CARVE: Content-Aware Recurrent with Value Efficiency for Chunk-Parallel Linear Attention
Summary
CARVE (Content-Aware Recurrent with Value Efficiency) is a new architecture for chunk-parallel linear attention that resolves three defects in the leading delta-rule architecture, GDN-2. It addresses memory-blind gating, inefficient value-axis erase masks, and the mathematical prevention of the WY-form triangular chunk solver. CARVE's core principle is to erase only on the key axis, which is proven necessary and sufficient for the WY-form solver. It reuses the recurrent output tensor as a free content signal for the erase gate and replaces the per-value write-gate projection with a single scalar per head. Trained with 1.3B parameters on 100B tokens, CARVE achieves a WikiText perplexity of 15.72, a 0.18 improvement over GDN-2. It also leads all recurrent baselines on nine common-sense reasoning benchmarks and achieves top results on every RULER retrieval probe, all while incurring only 0.4% throughput overhead, 13% lower peak memory, and using 19% fewer parameters.
Key takeaway
For Machine Learning Engineers optimizing recurrent neural networks, CARVE offers a significant architectural advancement. If you are deploying large recurrent models, consider adopting CARVE to achieve superior performance on language modeling and common-sense reasoning tasks. Its design provides a 0.18 perplexity improvement over GDN-2, while simultaneously reducing peak memory by 13% and parameter count by 19%, making it a compelling choice for efficient and high-performing recurrent model development.
Key insights
CARVE improves recurrent models by content-aware key-axis memory erasure, enabling efficient chunk-parallel training and superior performance.
Principles
- Erasing memory only on the key axis is crucial for WY-form chunk solvers.

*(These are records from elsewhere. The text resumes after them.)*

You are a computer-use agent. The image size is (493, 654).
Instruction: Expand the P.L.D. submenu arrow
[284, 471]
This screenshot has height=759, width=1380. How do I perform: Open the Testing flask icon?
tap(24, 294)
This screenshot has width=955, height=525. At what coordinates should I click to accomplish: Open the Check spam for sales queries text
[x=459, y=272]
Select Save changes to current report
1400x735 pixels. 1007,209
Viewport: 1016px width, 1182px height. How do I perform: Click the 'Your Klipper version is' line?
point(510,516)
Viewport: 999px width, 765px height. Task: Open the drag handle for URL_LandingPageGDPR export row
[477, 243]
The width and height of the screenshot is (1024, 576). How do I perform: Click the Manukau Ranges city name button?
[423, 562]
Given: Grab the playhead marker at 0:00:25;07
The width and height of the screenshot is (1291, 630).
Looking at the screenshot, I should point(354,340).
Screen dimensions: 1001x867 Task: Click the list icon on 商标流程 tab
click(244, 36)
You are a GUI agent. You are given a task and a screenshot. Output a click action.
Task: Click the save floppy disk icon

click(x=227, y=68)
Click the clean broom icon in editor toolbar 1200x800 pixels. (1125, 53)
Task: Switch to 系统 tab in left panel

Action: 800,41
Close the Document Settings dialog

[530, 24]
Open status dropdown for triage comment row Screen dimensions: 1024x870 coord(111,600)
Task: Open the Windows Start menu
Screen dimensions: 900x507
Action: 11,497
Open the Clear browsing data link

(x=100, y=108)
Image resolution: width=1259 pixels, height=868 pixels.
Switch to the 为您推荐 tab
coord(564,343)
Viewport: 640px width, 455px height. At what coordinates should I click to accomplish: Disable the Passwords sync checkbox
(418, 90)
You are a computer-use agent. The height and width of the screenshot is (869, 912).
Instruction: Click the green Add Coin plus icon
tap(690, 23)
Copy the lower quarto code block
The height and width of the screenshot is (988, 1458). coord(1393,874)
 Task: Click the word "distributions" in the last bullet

- Reusing recurrent output as a content signal for gates is efficient.
- Replacing per-value write-gates with a single scalar reduces parameters.
Method
CARVE resolves GDN-2 defects by erasing memory solely on the key axis, reusing recurrent output for content-aware gating, and using a single scalar per head for value projection.
In practice
- Achieve WikiText perplexity 15.72 with 1.3B parameters.
- Improve common-sense reasoning benchmarks over GDN-2.
- Reduce memory by 13% and parameters by 19% in recurrent models.
Topics
- Linear Attention
- Recurrent Neural Networks
- CARVE Architecture
- Model Efficiency
- Language Modeling
- Common-Sense Reasoning
Best for: Research Scientist, AI Scientist, Machine Learning Engineer
Related on AIssential
Editorial summary, takeaway, and curation by AIssential. Original article published by Artificial Intelligence.